Gujarat Composite Ltd v. A Infrastructure Ltd & Ors

Background facts

  • Gujarat Composite Ltd (Appellant) entered into 2 license agreements with A Infrastructure Ltd (Respondent No. 1) and its sister concern for licensing the operation of its manufacturing units. Thereafter, the Appellant and Respondent No. 1 executed a supplementary agreement for the advancement of certain sum to the Appellant and it was agreed that Respondent No. 1 would be permitted to create a mortgage on the licensed manufacturing units to secure the ad hoc advance.
  • Subsequently, a tripartite agreement was executed between the Appellant, Respondent No. 1 and Bank of Baroda (Respondent No. 2), whereby Respondent No. 2 sanctioned a loan of INR 500 lakh to Respondent No. 1. Further, an amendment was introduced to the tripartite agreement to restrict the transfer of title deeds of the land of Appellant during the term of license agreement.
  • The dispute arose between the parties when Respondent No. 1 called upon the Appellant to extend the term of the license agreement. The Appellant, however, denied such proposal. The extension was sought because the Appellant was unable to pay certain dues owed to Respondent No. 1. Thereafter, when the tenure of the original license agreement ended, Respondent No. 1 did not hand over the possession and declared its intention to continue with possession. The Appellant then issued a notice to Respondent No. 1 claiming recovery of possession of the manufacturing units, as well as certain monetary dues on the primary ground that the license had expired by efflux of time and such possession was illegal.
  • Since several attempts to amicably resolve the dispute failed, the Appellant served a notice on the Respondent No. 1 invoking arbitration under the license agreement. In response, Respondent No. 1 contested the arbitrability of the dispute since it was inextricably interconnected with other related transactions, asserting that as the jurisdiction of the Arbitrator was derived from the agreement, adjudication of the dispute would go beyond the scope of the said agreement.
  • In the aforementioned backdrop of events, the Appellant preferred a composite arbitration petition before the Gujarat High Court (HC) against Respondent No. 1. On the other hand, Respondent No. 1 filed commercial civil suit before the Commercial Court at Ahmedabad (Commercial Court). Vide Order dated December 13, 2017, the Commercial Court rejected the application of the Appellant under Section 8 of Arbitration & Conciliation Act, 1996 (Arbitration Act) and held that there was no arbitration clause in the tripartite agreement and no reference had been made to the original or supplementary contract to give effect or consider the arbitration clause as a part and parcel of the tripartite agreement.

### DATA SEGMENT

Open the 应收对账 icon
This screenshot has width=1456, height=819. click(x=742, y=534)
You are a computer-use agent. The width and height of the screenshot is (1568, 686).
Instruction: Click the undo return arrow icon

### PARTS OF THE EXERCISE
#1 Reproduce the passage of the case summary above word for word. Begin at the words "Background facts" and stop after "ad hoc advance.".
#2 List every short name that the case summary introduces in parentheses, each paired with the full name it stands for.

### SOLVED PROBLEMS
#1
Background facts

  • Gujarat Composite Ltd (Appellant) entered into 2 license agreements with A Infrastructure Ltd (Respondent No. 1) and its sister concern for licensing the operation of its manufacturing units. Thereafter, the Appellant and Respondent No. 1 executed a supplementary agreement for the advancement of certain sum to the Appellant and it was agreed that Respondent No. 1 would be permitted to create a mortgage on the licensed manufacturing units to secure the ad hoc advance.

#2
- Appellant: Gujarat Composite Ltd
- Respondent No. 1: A Infrastructure Ltd
- Respondent No. 2: Bank of Baroda
- HC: Gujarat High Court
- Commercial Court: Commercial Court at Ahmedabad
- Arbitration Act: Arbitration & Conciliation Act, 1996